▶ _Assignment 1_:
Using the champagne safety text, answer each question briefly:
(a) Which organization names careless champagne handling as one of the most common causes of holiday-related eye injuries?
(b) For how long should the bottle chill in the refrigerator?
(c) How many half-turns of the knob undo the wire hood?
▶ _Assignment 2_: Pick up the champagne safety text after its final bullet and continue it in the same style.

*** Opening Excerpted passage ***

Pop the cork, not your eye

Americans will consume more than a billion glasses of champagne during holiday and New Year celebrations. According to the American Academy of Ophthalmology, the careless handling of champagne is one of the most common causes for holiday-related eye injuries. These injuries are often caused by improperly opening the bottle, as a champagne cork is just less than 90 pounds of pressure—3 times the pressure inside a car tire.


The Korbel Champagne authorities offer this advice:

•  The recommended way to properly open a bottle is to ease the cork out slowly, with the sound of a gentle sigh—not a pop, which wastes champagne.

•  Make sure your champagne is chilled and unshaken. Chill the bottle for at least 4 hours in the refrigerator (a warm bottle is more likely to pop).

•  Remove the foil cap covering the top of the bottle, exposing a wire hood.

•  Undo the wire hood with 6 half-turns of the knob.

*** Closing Excerpted passage ***
*** Opening Data for review ***

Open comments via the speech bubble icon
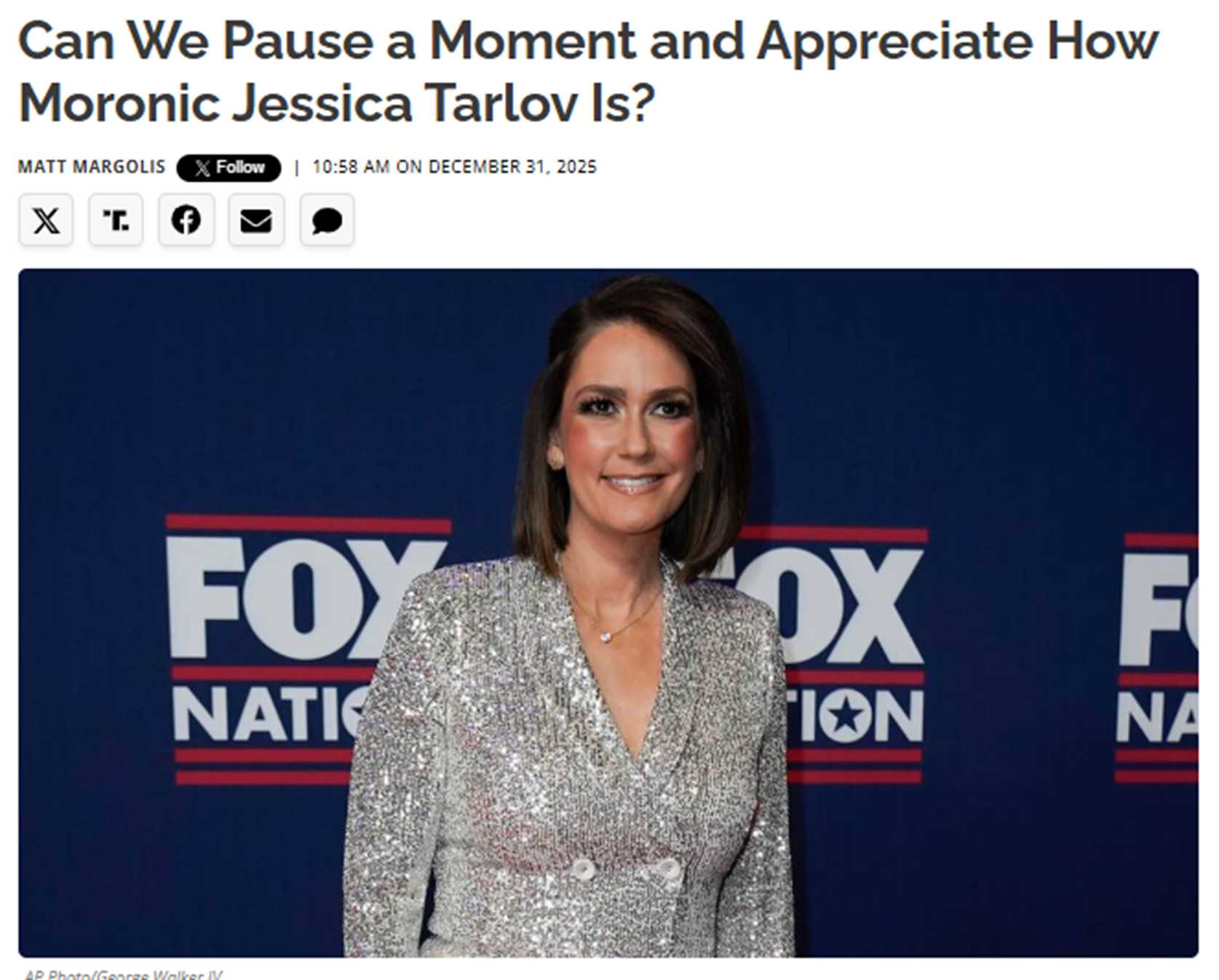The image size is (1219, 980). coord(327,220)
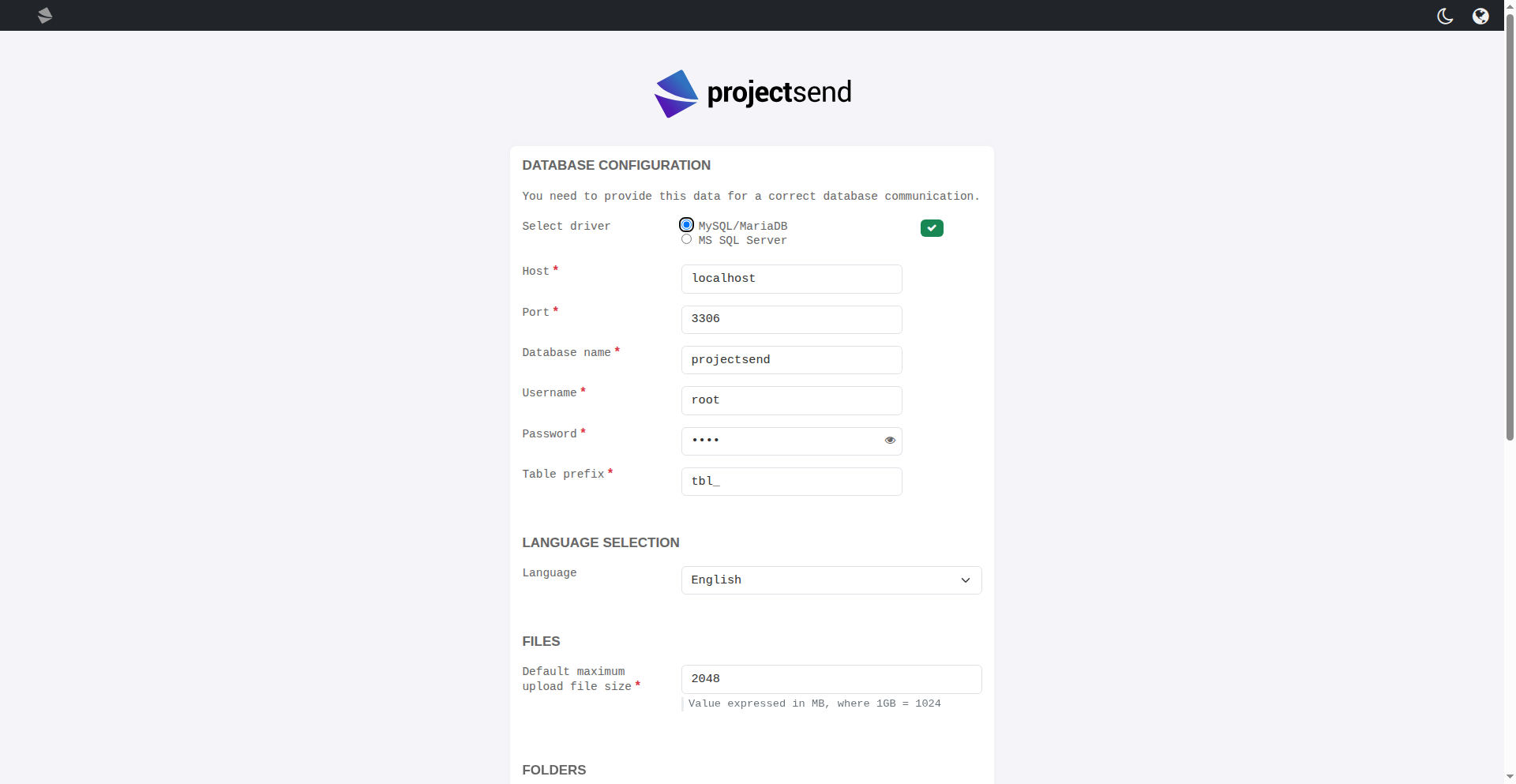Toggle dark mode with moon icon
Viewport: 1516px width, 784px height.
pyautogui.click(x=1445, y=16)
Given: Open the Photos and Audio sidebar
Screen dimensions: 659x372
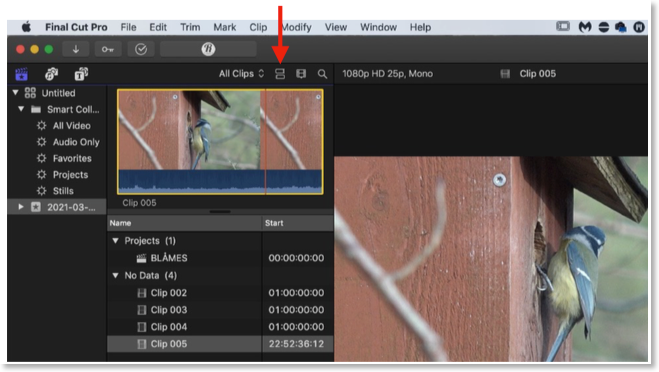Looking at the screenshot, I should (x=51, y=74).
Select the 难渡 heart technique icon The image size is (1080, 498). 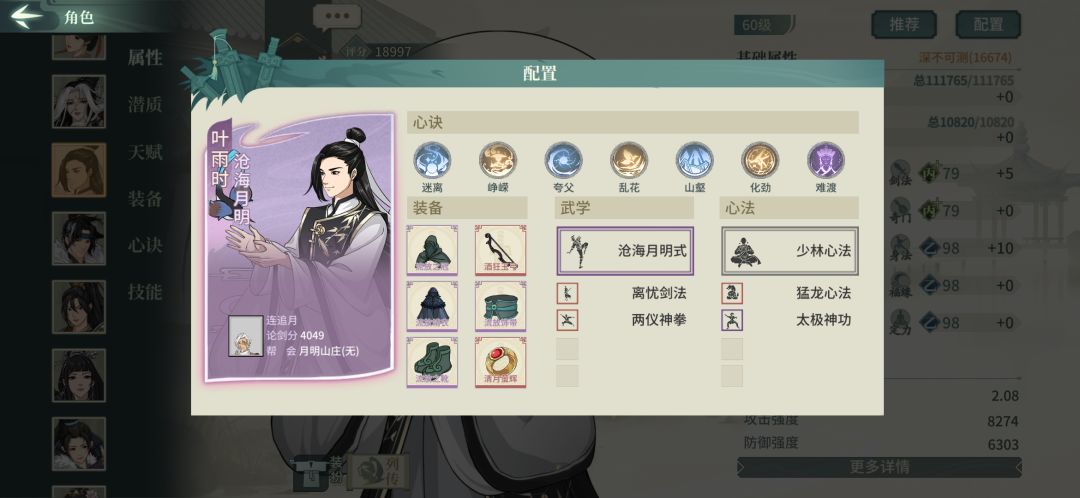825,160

*** Closing Data for review ***

▶ _Answer space 1_:
(a) The American Academy of Ophthalmology
(b) At least 4 hours
(c) 6

▶ _Answer space 2_:
•  Hold the bottle at a 45-degree angle while holding the cork firmly with one hand and the base of the bottle with the other. Be sure to point the bottle away from your guests.

•  Do not twist the cork. Rather, turn the bottle slowly while letting the cork glide out gently, emitting a gentle sigh.

•  In the did-you-know department: There are more than 50 million bubbles in a standard bottle of champagne.

This website is not meant to substitute for expert medical advice or treatment. Follow your doctor’s or health care provider’s advice if it differs from what is given in this guide.